今週の注目疾患   令和元年・第 29 週(2019/7/15~2019/7/21 )

【梅毒】
 2019 年第 29 週に 1 例の梅毒の届出があり、2019 年(第 1~29 週)の累計は 82 例となった。
県内における梅毒の届出は、2016 年に前年比 60 例増と大きく増加した。
2016 年以降は年間 140~163 例の届出があり、2019 年もこれらの年と同程度のペースで届出が続いている。

梅毒は、原因である梅毒トレポネーマに感染すると、約 3 週間の潜伏期を経て、経時的に様々な臨床症状が逐次出現する。
その間症状が軽快する時期があり治療開始が遅れることにつながる。
梅毒は早期の薬物治療で完治が可能であるが、検査や治療が遅れたり、治療せずに放置したりすると、長期間の経過で脳や心臓に重大な合併症を起こすことがある。
時に無症状になりながら進行するため、治療を途中でやめないこと、また完治しても感染を繰り返すことがあり、再感染の予防が必要である。
<梅毒の症状>
・早期顕症梅毒(Ⅰ期:感染後約 3 週間):梅毒トレポネーマが進入した局所(主に陰部、口唇部、口腔内、肛門等)にしこりや潰瘍が形成される。
鼠径部のリンパ節が腫れることもある。
無治療でも数週間で軽快するが、梅毒トレポネーマは体内から消失したわけではない。
・ 早期顕症梅毒(Ⅱ期:感染後数ヶ月):無治療のまま経過すると、梅毒トレポネーマは血行性に全身に移行し、手のひらや足の裏を含む全身に発疹が出現することがある。
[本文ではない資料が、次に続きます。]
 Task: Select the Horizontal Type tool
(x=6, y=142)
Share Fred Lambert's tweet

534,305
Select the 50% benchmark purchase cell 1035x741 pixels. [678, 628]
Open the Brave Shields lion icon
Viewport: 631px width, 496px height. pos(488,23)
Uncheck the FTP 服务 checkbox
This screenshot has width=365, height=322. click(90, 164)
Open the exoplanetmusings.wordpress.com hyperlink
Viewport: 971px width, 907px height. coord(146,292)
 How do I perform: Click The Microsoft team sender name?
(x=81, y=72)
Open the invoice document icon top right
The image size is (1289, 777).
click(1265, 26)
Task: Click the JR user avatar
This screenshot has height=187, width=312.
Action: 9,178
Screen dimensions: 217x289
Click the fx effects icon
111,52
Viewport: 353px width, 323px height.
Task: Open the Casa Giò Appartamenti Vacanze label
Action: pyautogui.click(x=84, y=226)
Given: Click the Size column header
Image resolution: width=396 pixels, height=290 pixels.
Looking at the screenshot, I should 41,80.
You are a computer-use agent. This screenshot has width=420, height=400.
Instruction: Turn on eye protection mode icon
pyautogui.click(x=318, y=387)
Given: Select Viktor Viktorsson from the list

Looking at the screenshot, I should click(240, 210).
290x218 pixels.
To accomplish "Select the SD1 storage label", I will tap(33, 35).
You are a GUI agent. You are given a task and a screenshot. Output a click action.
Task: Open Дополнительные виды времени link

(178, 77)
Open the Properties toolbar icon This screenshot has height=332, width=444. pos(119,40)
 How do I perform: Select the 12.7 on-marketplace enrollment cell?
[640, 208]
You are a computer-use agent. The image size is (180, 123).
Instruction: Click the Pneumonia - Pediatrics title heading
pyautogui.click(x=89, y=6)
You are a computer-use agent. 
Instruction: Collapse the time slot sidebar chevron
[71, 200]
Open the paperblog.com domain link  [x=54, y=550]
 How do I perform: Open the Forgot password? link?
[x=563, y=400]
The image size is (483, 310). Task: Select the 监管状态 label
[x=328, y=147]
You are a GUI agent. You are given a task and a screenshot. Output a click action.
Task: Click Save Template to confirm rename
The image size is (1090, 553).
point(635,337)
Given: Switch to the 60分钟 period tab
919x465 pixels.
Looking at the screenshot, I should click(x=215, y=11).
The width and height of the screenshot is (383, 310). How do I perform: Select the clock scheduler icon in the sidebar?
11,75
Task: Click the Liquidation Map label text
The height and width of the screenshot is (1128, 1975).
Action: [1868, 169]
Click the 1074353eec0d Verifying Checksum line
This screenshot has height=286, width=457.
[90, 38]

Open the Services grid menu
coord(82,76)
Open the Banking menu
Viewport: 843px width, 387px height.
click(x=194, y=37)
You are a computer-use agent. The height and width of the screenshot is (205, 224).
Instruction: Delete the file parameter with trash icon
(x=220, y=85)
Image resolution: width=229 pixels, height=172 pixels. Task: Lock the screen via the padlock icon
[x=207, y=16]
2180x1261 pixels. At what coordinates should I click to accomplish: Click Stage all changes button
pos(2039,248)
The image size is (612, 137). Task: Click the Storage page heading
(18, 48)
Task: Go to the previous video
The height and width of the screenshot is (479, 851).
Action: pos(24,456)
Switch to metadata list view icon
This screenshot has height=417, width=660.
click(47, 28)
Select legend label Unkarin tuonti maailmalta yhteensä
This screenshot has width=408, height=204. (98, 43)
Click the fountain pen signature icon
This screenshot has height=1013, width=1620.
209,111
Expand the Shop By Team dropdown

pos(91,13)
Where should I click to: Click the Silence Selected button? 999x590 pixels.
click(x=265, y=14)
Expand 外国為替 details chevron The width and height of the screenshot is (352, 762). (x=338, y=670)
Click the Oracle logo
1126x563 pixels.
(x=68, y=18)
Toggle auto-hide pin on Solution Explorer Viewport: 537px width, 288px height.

発疹は治療をしなくても数週間以内に消える場合があるが、再発を繰り返すこともある。
ここでも抗菌薬で治療しない限り、梅毒トレポネーマは体内に残る。
・ 晩期顕症梅毒 :さらに無治療のまま経過すると、数年~数十年後の潜伏期間を経て、皮膚や筋肉、骨などにゴムのような腫瘍(ゴム腫)の発生や、心臓、血管や脳などの複数の臓器に病変が出現することがある。
妊娠している人が梅毒に感染すると、胎盤を通して胎児に感染し、死産、早産、新生児死亡、奇形が起こることがある(先天梅毒)。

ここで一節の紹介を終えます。